Another crucial insight is the need for positive and negative feedback loops. These are synapses that ignore the causal sequence of fired activations. Especially the negative feedback synapses are interesting because they require the introduction of mutually shielded branches for the following activations. They create a kind of independent interpretation of parts of the input data set and only later on its decision which of these interpretations gets selected. It's very similar to what a parse tree does only that a parse tree is limited to syntactic information only. Another way to relate it to classical logic is to consider it as non-monotonic inference, which in classical AI could not be solved properly since classical logic is missing the weak influences that neural networks are able to capture.

## Neuron Types

There are two main types of neurons in Aika: excitatory neurons and inhibitory neurons. The biological role models for those neurons are the spiny pyramidal cell and the aspiny stellate cell in the cerebral cortex.
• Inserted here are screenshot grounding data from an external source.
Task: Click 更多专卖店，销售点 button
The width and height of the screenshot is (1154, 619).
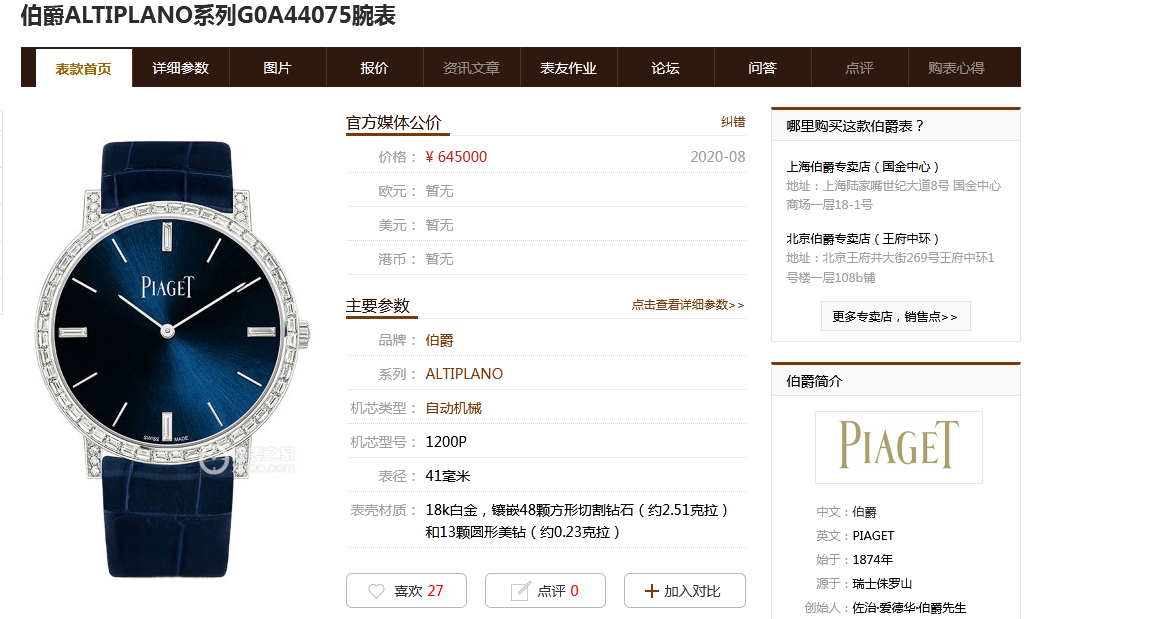Action: point(896,316)
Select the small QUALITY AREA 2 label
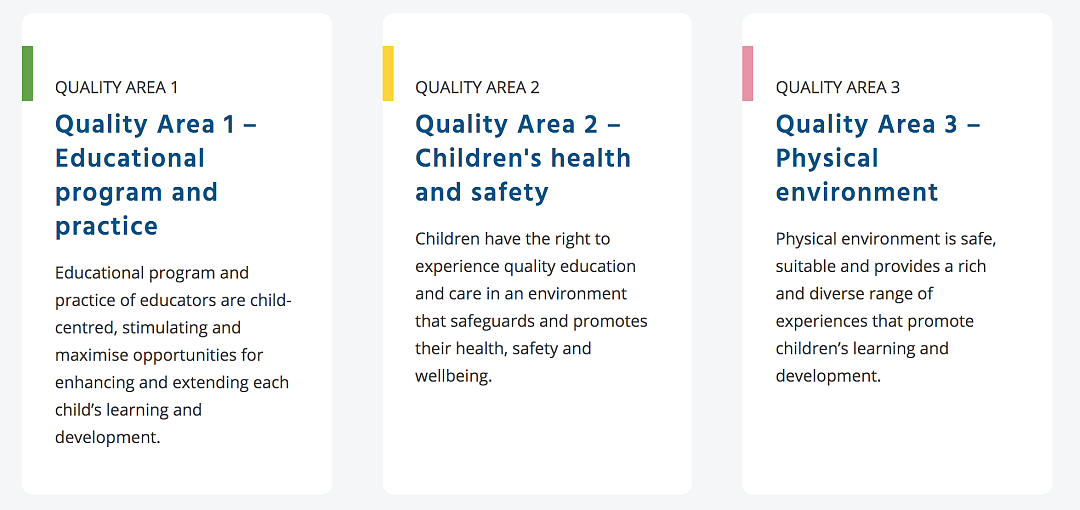 pos(477,88)
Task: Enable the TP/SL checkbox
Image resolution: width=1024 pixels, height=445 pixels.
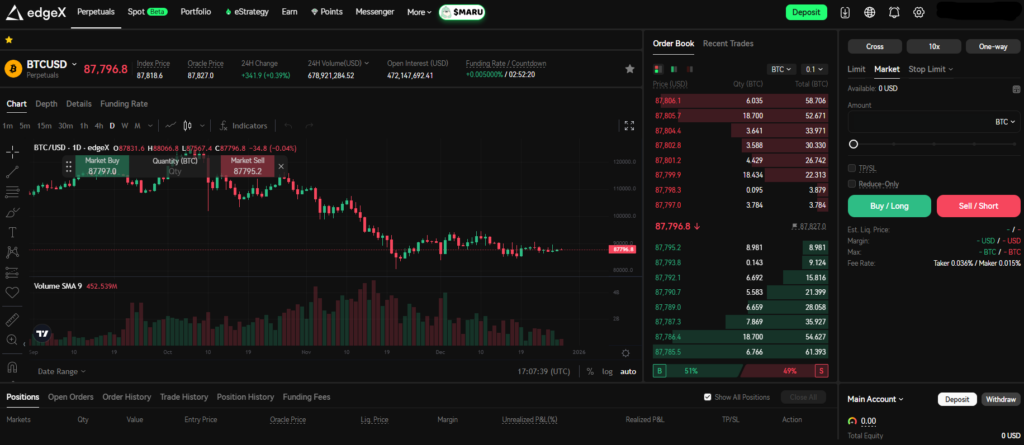Action: point(852,168)
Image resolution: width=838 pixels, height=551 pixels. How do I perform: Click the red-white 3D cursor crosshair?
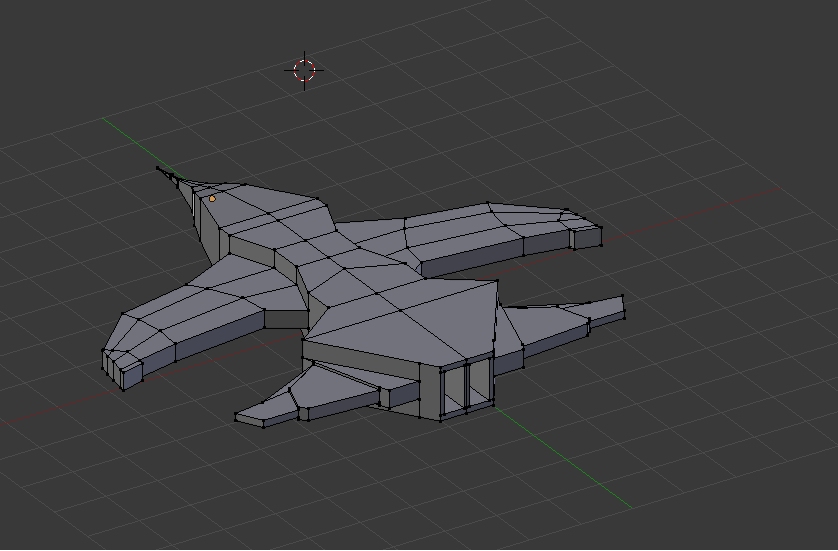[x=305, y=70]
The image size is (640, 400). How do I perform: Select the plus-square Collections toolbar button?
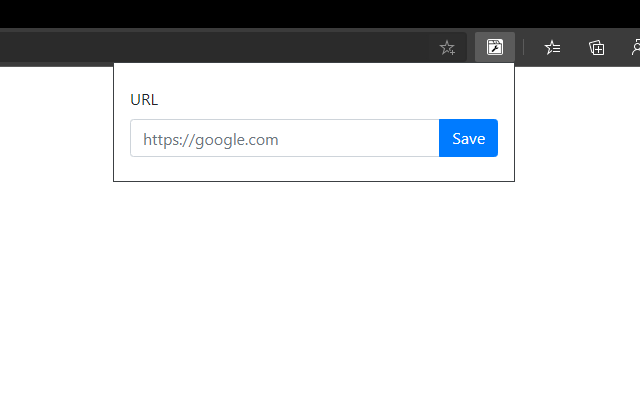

The pyramidal cells usually exhibit an excitatory characteristic and some of them possess long ranging axons that connect to other parts of the brain. The stellate cells on the other hand are usually inhibitory interneurons with short axons which form circuits with nearby neurons.
Those two types of neurons also have a different electrical signature. Stellate cells usually react to a constant depolarising current by firing action potentials. This occurs with a relatively constant frequency during the entire stimulus. In contrast, most pyramidal cells are unable to maintain a constant firing rate. Instead, they are firing quickly at the beginning of the stimulus and then reduce the frequency even if the stimulus stays strong. This slowdown over time is called adaption.
Aika tries to mimic this behaviour by using different activation functions for the different types of neurons. Since Aika is not a spiking neural network like the biological counterpart, we only have the neurons activation value which can roughly be interpreted as the firing frequency of a spiking neuron. In a sense the earlier described activation function based on the rectified tanh function quite nicely captures the adaption behaviour of a pyramidal cell. An increase of a weak signal has a strong effect on the neurons output, while an increase on an already strong signal has almost no effect. Furthermore, if the input of the neuron does not surpass a certain threshold then the neuron will not fire at all. For inhibitory neurons Aika uses the rectified linear unit function (ReLU).

$$y = \max(0, x)$$

Especially for strongly disjunctive neurons like the inhibitory neuron, ReLU has the advantage of propagating its input signal exactly as it is, without distortion or loss of information.